ROSA DE LIMA comenta Pós-Guerra, uma história da Europa, de Tony Judt

Excelente livro para se compreender a história da humanidade a partir de 1945
23/08/2015 às 12:34
 Há muitos livros, estudos, reportagens, documentários e análises sobre a II Segunda Guerra Mundial e os acontecimentos vividos na Europa durante quase 10 anos, entre 1937 e 1945. Esse episódio da história mundial modificou as relações internacionais, alterou o mapa da Europa, inseriu os Estados Unidos e a União Soviética como potências militares no concerto das Nações e mudou o mundo. A II Grande Guerra foi um divisor de águas, de conceitos, de uma nova geopolitica mundial e alterou as relações mundiais no comércio, na indústria, na cultura em todos os segmentos.
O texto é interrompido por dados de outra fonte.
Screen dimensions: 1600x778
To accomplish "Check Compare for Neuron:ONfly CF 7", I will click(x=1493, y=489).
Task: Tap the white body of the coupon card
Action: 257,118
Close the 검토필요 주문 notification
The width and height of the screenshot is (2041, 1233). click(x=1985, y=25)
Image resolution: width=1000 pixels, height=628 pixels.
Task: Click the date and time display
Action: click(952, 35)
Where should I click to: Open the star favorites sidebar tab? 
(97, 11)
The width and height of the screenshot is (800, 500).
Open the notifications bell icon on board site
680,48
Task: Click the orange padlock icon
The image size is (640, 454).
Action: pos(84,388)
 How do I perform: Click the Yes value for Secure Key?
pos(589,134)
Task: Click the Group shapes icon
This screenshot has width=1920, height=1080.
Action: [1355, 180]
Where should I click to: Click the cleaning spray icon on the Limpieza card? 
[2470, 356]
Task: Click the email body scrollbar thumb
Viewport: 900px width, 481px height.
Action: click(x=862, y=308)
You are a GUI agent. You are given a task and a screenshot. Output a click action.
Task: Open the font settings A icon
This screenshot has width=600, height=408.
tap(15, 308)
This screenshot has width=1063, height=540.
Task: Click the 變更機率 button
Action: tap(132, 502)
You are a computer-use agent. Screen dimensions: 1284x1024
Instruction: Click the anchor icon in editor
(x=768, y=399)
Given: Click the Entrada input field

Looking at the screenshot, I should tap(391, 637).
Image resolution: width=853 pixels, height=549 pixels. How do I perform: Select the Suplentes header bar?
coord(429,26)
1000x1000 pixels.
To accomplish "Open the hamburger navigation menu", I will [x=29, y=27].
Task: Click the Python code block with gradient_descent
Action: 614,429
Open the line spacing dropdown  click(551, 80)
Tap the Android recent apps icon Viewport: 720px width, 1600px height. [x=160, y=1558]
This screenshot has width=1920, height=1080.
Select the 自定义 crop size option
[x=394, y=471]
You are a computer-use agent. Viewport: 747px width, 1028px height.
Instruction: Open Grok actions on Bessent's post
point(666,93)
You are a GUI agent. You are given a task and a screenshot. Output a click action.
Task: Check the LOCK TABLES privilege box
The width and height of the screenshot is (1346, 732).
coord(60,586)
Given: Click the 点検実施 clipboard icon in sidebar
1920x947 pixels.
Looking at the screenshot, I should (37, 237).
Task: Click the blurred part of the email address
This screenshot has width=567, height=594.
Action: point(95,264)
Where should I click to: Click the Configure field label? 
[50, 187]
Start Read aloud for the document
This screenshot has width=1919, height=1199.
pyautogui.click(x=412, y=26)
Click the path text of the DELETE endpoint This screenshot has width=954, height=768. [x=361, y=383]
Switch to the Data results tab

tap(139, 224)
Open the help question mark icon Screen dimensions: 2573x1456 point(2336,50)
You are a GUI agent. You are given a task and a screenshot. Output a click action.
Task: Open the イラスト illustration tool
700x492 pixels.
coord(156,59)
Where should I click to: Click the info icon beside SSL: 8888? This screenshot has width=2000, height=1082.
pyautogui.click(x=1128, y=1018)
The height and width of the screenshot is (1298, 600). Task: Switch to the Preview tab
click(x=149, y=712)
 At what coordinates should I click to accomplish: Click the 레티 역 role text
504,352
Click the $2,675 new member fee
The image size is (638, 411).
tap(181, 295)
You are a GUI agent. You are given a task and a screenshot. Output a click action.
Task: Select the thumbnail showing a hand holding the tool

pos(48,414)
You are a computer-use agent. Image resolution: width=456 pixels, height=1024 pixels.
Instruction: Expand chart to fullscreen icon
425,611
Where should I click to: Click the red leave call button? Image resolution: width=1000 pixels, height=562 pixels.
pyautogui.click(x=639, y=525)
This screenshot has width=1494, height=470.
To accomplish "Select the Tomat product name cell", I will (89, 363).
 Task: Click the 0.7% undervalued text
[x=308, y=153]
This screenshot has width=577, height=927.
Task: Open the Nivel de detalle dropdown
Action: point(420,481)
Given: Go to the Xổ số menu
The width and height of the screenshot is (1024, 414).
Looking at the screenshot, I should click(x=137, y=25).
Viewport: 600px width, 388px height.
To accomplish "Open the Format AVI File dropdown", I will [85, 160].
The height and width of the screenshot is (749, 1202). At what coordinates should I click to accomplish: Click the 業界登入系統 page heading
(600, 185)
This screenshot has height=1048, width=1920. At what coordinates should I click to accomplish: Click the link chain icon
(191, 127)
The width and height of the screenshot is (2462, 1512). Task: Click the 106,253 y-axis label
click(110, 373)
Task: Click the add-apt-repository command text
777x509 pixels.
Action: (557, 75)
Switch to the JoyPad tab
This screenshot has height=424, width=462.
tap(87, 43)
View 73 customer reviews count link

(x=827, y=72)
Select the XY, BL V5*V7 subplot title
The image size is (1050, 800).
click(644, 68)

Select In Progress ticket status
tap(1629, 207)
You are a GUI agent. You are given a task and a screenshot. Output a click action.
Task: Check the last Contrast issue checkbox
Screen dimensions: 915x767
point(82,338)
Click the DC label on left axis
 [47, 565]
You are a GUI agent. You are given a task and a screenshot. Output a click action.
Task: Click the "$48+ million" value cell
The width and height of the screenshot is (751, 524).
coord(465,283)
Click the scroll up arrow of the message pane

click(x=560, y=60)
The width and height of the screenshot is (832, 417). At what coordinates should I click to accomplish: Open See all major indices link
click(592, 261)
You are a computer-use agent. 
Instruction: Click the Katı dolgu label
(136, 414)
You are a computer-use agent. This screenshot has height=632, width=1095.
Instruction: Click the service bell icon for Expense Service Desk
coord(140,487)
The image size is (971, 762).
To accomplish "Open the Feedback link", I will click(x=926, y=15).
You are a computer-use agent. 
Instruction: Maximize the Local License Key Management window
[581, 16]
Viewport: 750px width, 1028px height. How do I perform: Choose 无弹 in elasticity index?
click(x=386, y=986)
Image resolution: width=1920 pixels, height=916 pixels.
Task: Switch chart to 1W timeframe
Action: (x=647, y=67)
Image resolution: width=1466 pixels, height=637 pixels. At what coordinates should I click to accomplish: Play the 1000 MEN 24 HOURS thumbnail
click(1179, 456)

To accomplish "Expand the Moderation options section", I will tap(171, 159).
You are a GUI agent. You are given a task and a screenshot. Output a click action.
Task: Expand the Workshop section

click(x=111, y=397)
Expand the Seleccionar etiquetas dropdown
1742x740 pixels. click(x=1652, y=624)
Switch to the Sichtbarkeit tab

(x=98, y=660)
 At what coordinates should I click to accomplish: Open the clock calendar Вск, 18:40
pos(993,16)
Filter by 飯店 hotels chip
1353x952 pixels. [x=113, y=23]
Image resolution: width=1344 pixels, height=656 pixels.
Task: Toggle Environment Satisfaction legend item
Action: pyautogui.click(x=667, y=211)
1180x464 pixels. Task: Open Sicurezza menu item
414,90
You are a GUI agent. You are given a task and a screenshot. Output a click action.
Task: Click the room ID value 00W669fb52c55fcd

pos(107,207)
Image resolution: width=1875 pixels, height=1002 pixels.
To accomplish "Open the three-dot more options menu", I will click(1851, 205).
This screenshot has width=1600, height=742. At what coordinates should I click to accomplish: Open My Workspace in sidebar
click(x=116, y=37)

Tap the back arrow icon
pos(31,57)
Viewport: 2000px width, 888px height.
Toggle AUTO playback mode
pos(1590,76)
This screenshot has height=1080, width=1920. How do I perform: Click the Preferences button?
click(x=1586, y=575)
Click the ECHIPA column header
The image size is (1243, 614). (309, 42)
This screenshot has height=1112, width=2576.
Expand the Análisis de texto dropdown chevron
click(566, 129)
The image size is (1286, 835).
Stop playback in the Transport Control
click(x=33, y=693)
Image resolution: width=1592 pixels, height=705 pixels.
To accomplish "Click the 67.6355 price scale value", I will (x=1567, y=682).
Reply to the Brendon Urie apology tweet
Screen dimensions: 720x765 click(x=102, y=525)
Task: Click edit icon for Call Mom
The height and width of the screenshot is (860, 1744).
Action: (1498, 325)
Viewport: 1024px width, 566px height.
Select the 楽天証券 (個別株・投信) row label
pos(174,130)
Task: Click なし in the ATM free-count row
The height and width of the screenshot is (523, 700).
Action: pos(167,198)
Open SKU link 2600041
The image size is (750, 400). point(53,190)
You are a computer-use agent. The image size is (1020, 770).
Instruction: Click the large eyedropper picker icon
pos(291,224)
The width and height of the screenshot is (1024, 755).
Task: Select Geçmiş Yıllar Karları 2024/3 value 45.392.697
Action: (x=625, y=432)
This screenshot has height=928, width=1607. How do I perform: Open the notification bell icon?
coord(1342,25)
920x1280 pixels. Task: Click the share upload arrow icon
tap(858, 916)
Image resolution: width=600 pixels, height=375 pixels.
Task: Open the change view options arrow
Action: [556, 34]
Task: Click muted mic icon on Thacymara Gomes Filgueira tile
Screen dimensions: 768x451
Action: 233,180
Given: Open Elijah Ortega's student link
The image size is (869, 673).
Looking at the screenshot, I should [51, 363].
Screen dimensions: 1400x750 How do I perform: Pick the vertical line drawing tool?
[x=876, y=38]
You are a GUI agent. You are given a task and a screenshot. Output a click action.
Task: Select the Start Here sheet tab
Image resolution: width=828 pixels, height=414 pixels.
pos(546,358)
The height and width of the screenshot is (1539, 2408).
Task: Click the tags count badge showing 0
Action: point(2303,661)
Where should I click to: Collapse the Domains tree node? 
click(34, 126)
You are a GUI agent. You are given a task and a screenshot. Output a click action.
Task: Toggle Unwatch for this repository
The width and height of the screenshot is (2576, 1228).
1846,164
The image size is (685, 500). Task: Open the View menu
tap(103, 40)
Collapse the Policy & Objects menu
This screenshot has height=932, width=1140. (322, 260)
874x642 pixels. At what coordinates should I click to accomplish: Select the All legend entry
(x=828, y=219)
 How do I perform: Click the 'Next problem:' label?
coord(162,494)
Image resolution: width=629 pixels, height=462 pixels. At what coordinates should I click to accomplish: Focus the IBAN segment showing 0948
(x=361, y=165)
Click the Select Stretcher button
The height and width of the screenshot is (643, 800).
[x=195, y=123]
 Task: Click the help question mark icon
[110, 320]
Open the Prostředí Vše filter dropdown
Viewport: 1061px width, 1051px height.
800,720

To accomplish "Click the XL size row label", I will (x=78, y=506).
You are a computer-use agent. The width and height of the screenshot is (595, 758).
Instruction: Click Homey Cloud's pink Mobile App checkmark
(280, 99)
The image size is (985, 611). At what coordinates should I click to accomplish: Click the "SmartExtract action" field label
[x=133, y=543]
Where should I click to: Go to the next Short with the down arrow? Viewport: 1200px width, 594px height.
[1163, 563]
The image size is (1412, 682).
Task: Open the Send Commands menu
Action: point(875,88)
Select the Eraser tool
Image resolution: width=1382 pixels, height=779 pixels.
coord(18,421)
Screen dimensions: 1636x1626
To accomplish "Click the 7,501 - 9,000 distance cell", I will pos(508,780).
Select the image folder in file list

   Os cientistas, nesse período, dominaram a fusão nuclear e produziram as bombas atômicas que mataram (apenas duas delas) 240.000 pessoas nas cidades de Hiroshima e Nagashaki e só assim os EUA conseguiram conter o Japão. A partir dessa descoberta (e uso) instituiu-se o ambiente da "Guerra Fria" que atormentou a humanidade nos últimos 70 anos e até hoje provoca uma corrida às armas nucleares, agora pelo Irã.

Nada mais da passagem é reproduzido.